* GIVEN INFORMATION *
* * * *
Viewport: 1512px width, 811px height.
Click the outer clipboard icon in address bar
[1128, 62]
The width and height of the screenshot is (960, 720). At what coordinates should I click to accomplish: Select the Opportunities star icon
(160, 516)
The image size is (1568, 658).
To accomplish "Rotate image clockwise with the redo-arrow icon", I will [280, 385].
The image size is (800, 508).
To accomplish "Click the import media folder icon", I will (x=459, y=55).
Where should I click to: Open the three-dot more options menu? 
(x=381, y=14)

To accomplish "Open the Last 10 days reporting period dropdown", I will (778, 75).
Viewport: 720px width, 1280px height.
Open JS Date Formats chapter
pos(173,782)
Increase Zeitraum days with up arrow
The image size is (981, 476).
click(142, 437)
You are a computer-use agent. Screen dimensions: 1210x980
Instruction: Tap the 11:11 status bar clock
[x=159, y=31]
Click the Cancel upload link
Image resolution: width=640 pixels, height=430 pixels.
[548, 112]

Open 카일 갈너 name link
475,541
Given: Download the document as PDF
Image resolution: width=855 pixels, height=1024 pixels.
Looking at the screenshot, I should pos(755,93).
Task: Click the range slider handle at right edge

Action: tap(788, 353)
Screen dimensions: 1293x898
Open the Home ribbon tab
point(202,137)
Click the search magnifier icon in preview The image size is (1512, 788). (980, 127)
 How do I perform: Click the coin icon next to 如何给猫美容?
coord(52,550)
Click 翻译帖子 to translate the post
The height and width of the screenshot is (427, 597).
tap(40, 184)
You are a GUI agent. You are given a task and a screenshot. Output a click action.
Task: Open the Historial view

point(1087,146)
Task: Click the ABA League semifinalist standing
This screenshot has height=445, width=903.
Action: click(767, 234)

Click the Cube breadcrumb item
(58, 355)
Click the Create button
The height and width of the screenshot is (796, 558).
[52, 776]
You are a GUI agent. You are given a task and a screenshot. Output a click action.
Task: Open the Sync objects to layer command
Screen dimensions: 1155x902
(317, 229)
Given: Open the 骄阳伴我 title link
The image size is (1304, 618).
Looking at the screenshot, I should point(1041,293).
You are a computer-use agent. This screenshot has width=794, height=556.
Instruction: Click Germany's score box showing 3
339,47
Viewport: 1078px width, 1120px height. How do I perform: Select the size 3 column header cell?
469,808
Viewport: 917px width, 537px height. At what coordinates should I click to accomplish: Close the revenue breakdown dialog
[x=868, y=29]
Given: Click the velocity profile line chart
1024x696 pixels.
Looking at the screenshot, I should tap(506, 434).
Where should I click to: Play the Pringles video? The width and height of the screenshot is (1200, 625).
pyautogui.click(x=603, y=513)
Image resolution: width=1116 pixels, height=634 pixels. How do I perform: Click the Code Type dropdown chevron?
* * * *
* EXERCISE PROMPT *
Scan the data for lines containing "computer" and copy all of them.

* RESPONSE TO THIS TASK *
You are a computer-use agent. Screen dimensions: 1210x980
You are a computer-use agent. This screenshot has width=794, height=556.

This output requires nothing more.